Collected data entries:
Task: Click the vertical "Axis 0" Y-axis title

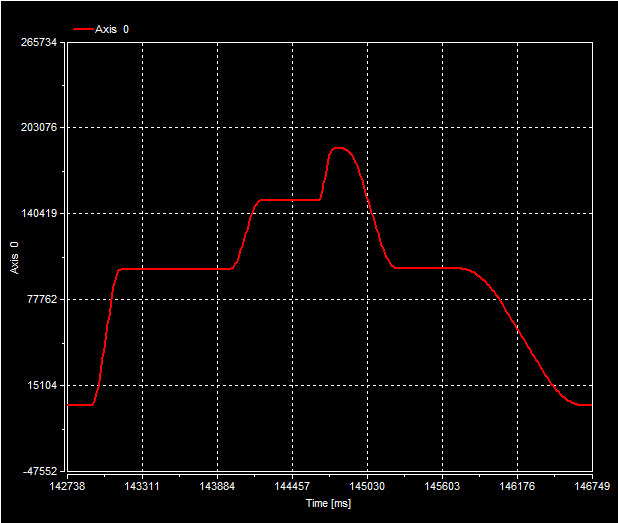Action: tap(14, 258)
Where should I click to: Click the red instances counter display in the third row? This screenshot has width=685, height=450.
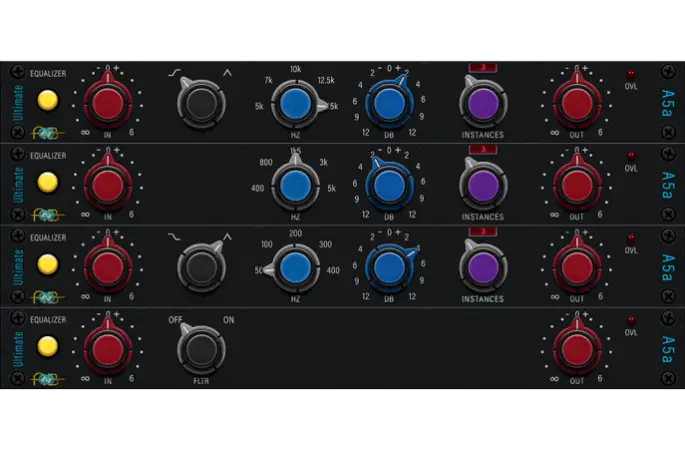coord(483,233)
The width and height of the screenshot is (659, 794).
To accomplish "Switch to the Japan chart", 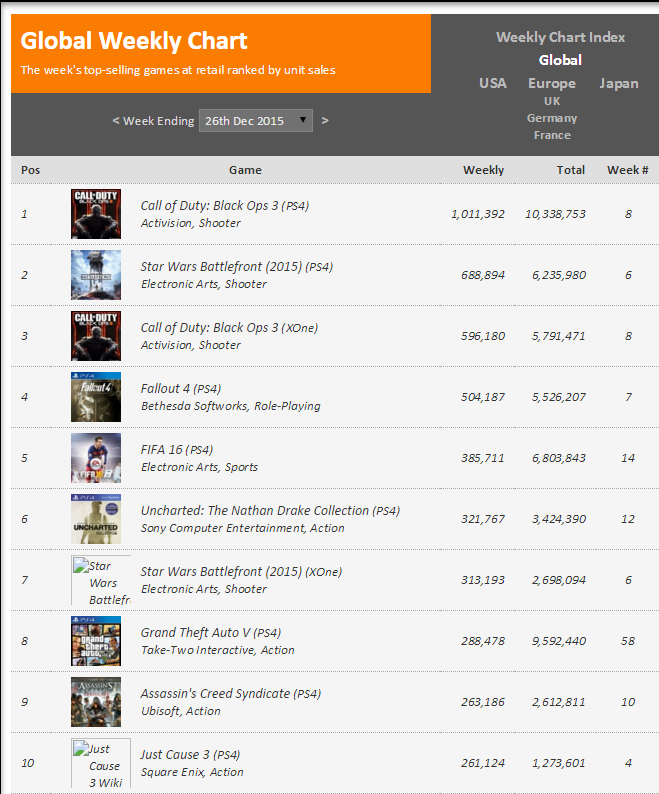I will 619,83.
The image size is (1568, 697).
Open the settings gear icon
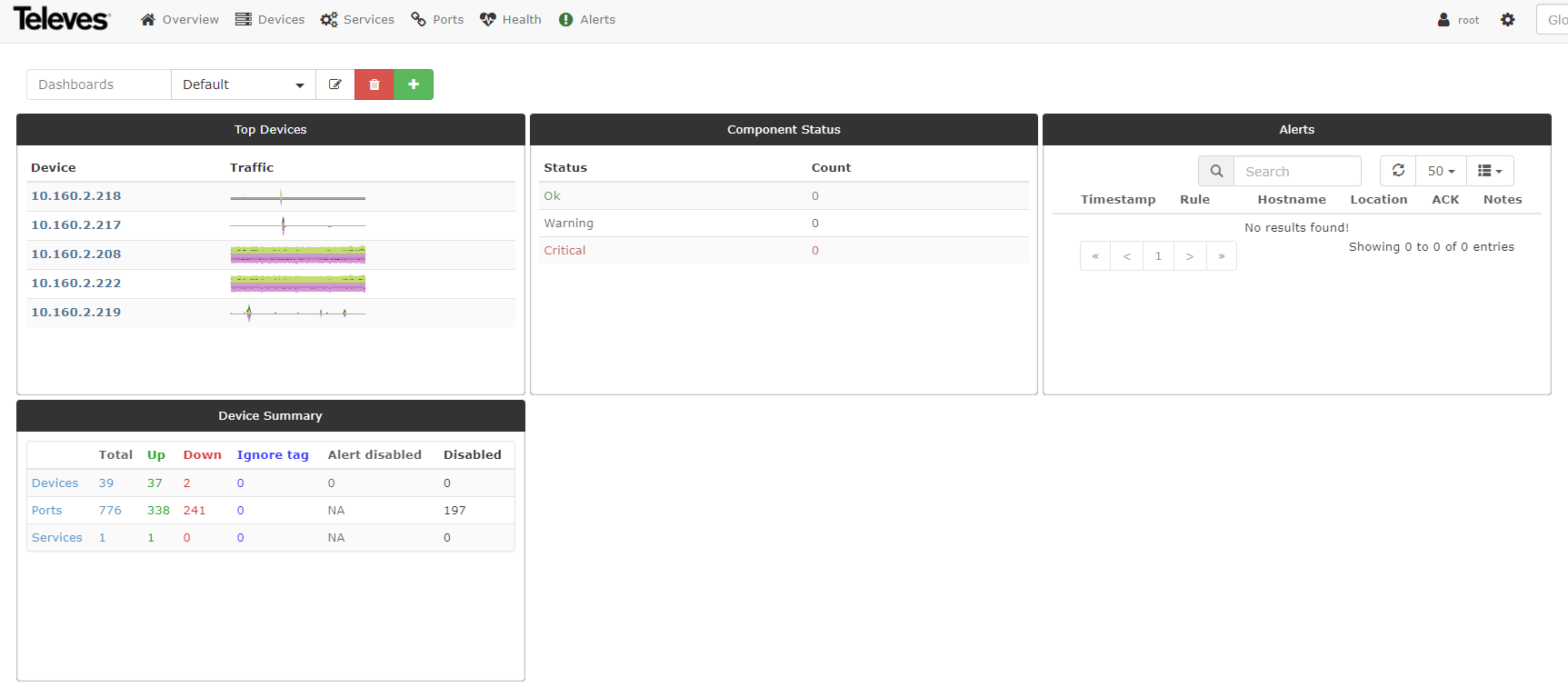point(1508,20)
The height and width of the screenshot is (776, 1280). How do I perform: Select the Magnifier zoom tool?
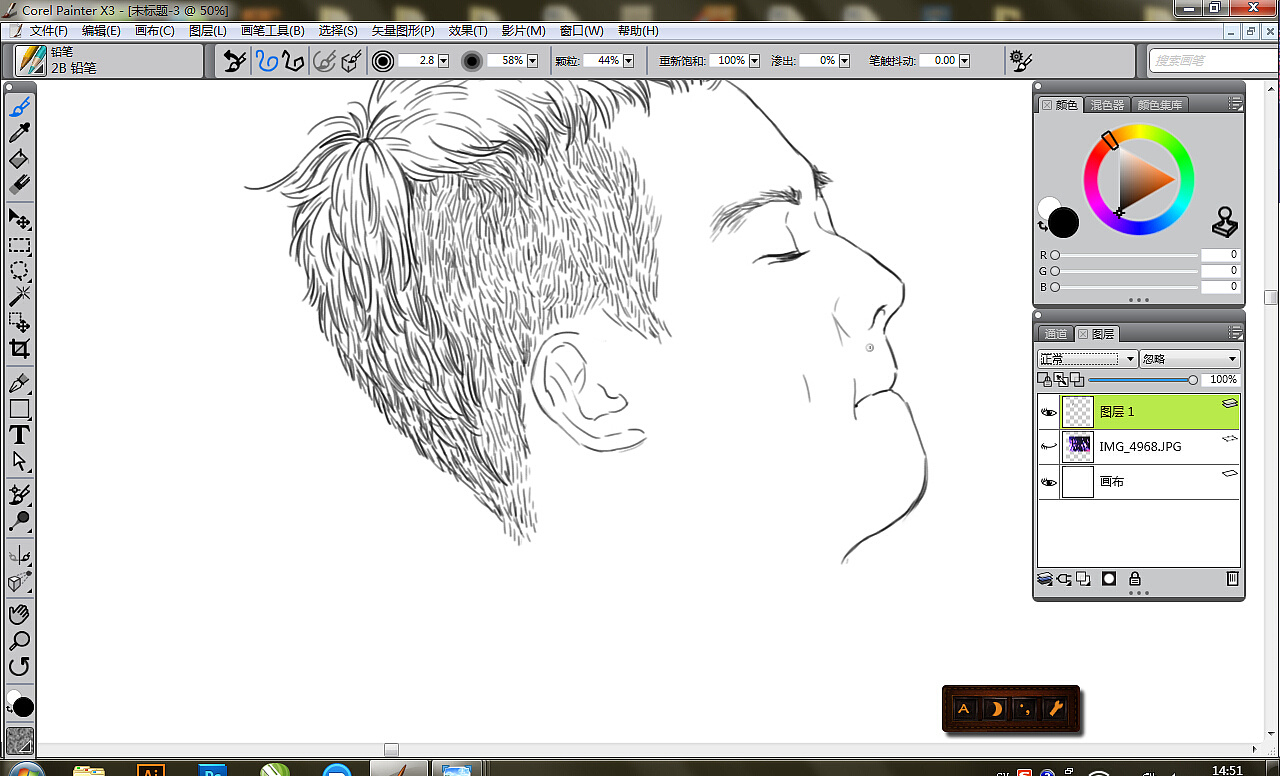tap(19, 640)
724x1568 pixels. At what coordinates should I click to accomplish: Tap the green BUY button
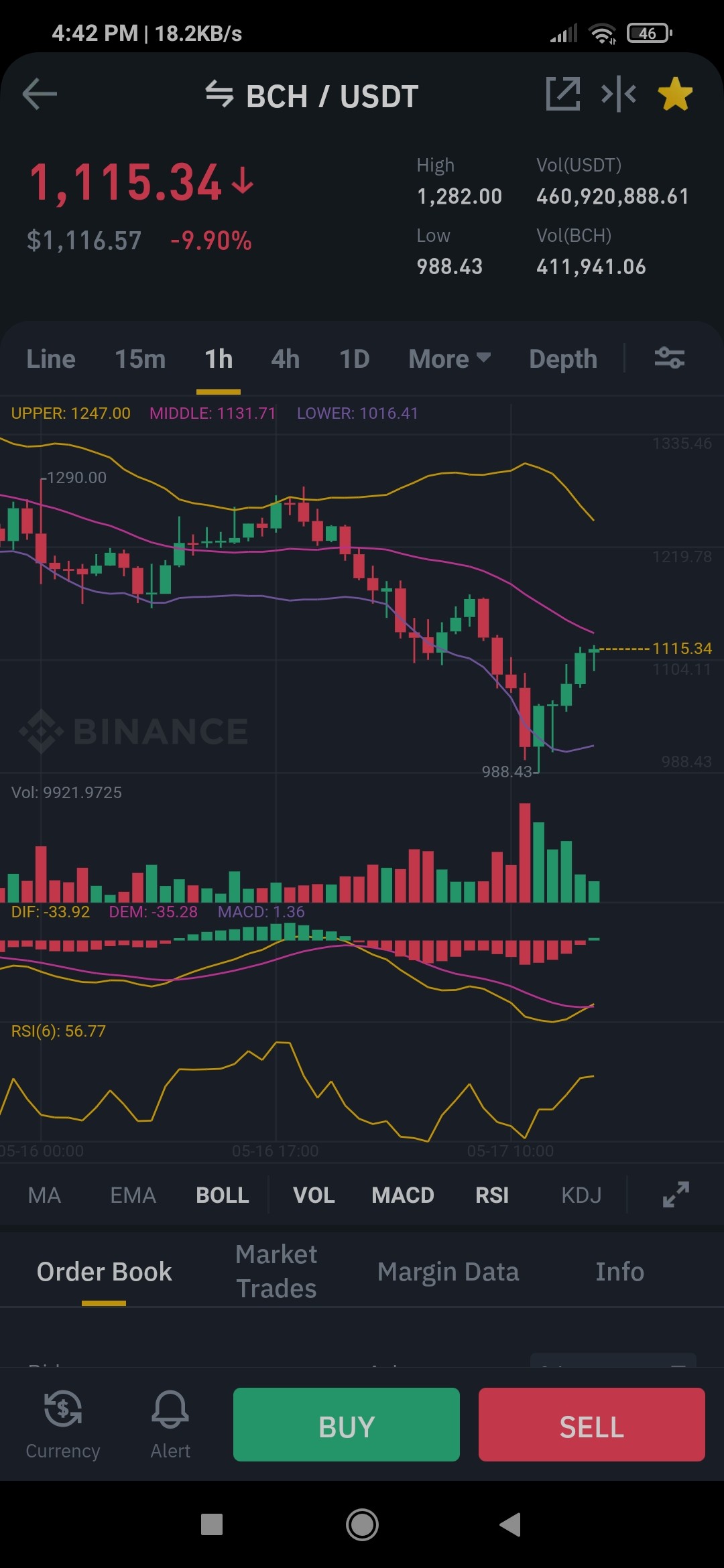[347, 1425]
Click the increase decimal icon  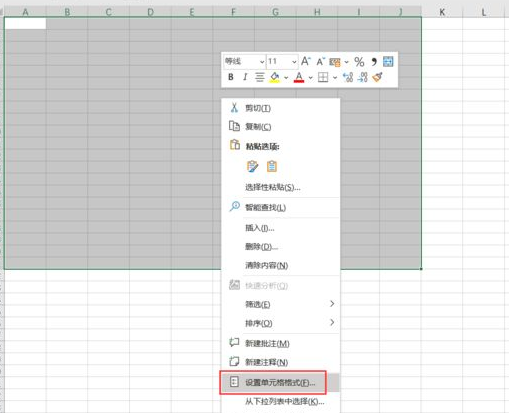click(348, 77)
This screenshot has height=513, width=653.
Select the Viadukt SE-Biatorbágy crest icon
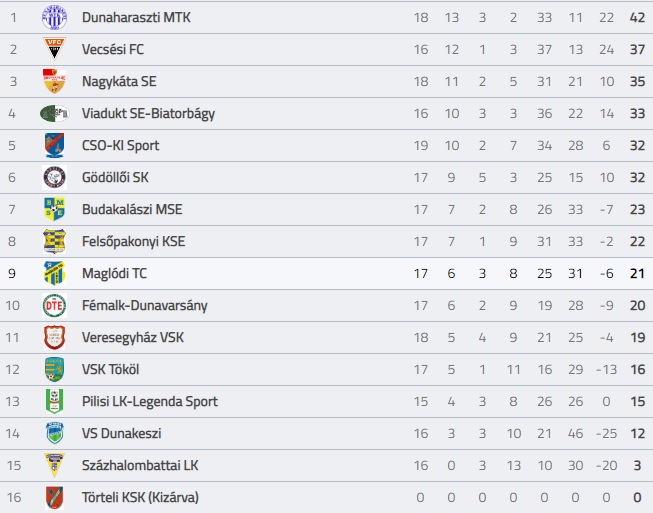tap(55, 113)
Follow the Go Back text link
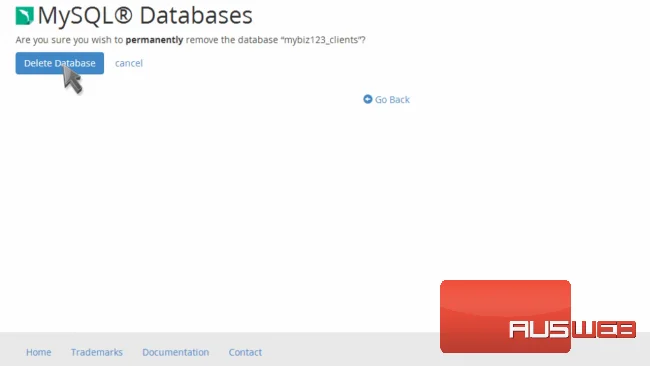 392,99
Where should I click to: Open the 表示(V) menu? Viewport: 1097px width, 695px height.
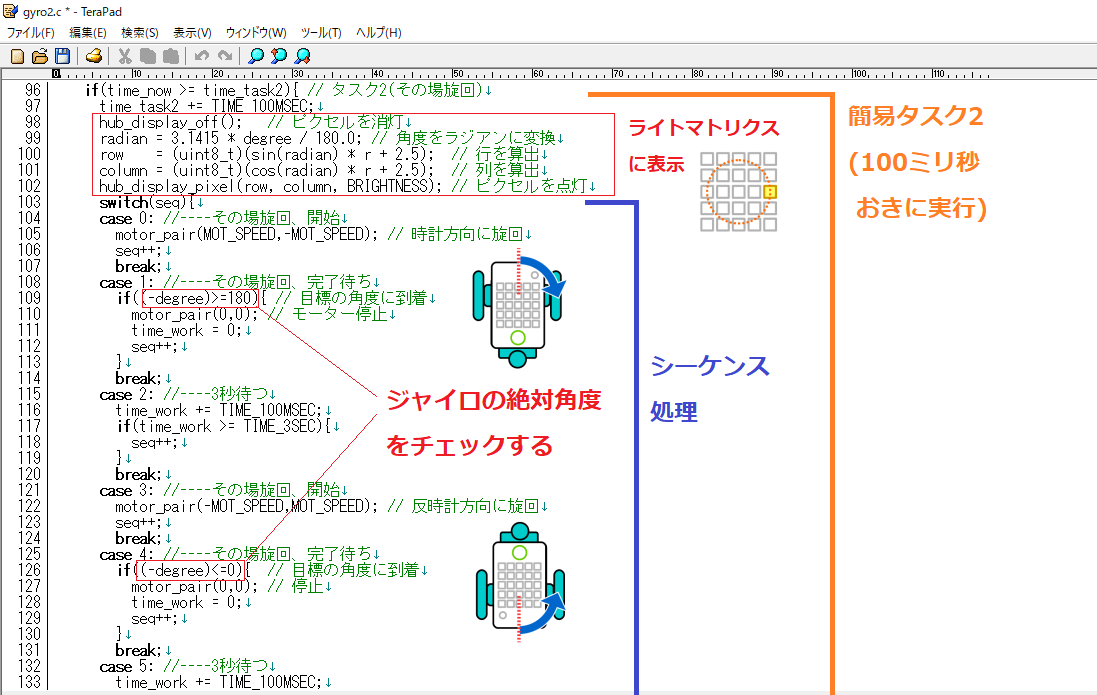point(192,33)
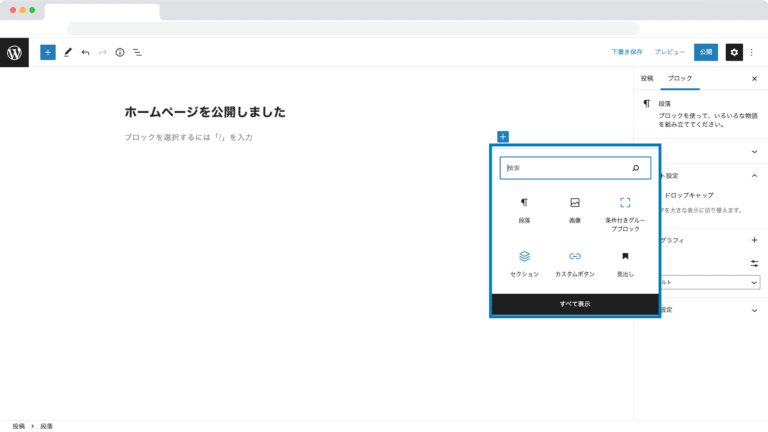
Task: Click すべて表示 to browse all blocks
Action: tap(575, 303)
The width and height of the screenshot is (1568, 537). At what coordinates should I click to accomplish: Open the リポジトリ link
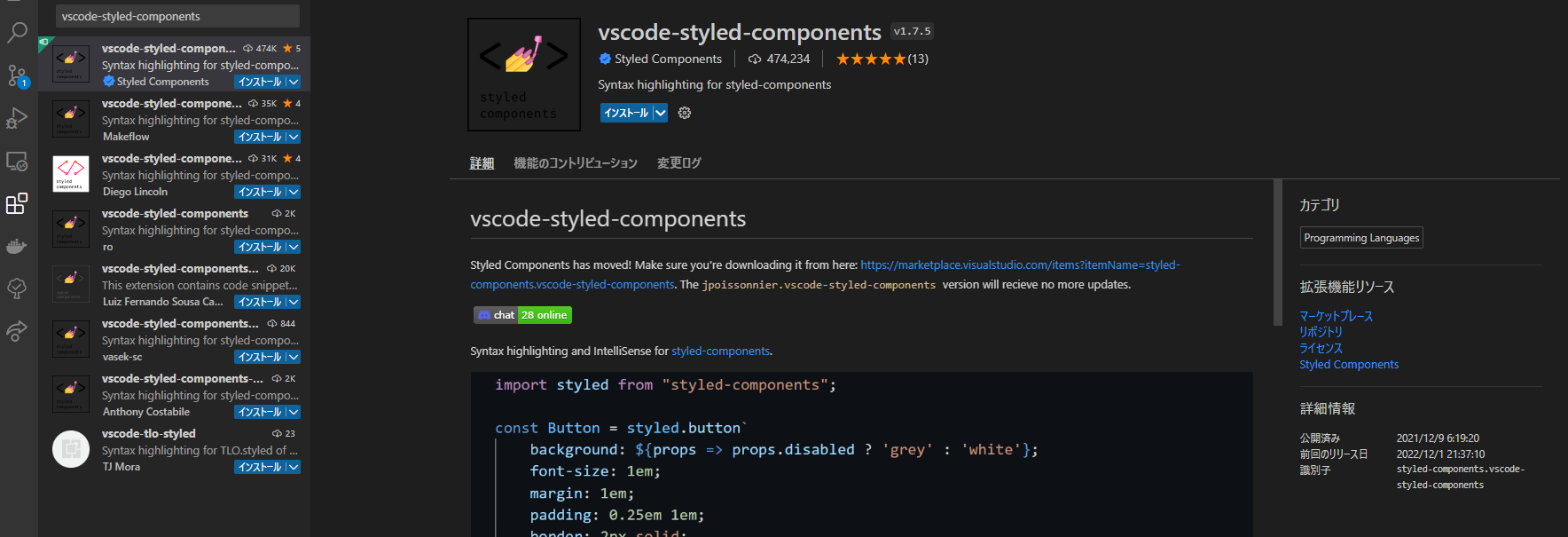click(x=1321, y=332)

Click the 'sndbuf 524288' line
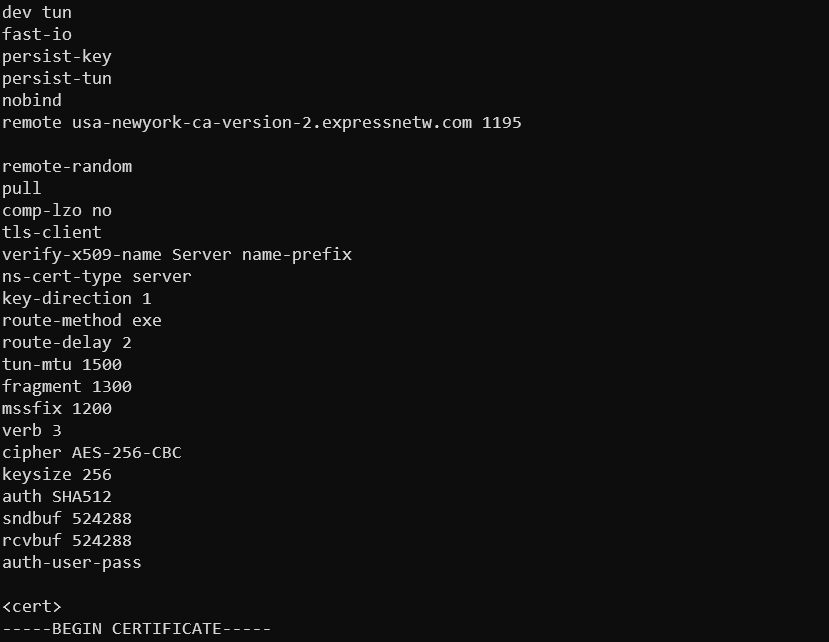67,519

* **EXERCISE INSTRUCTIONS**
Copy exactly and only this span: the line with "The width and height of the screenshot is (1568, 537)." through the final line of the entries, both ends included, with the pictures left out.

* **SOLUTION TO THIS PROBLEM**
The width and height of the screenshot is (1568, 537). At what coordinates should I click to accomplish: Open the リポジトリ link
click(x=1321, y=332)

Click the 'sndbuf 524288' line
67,519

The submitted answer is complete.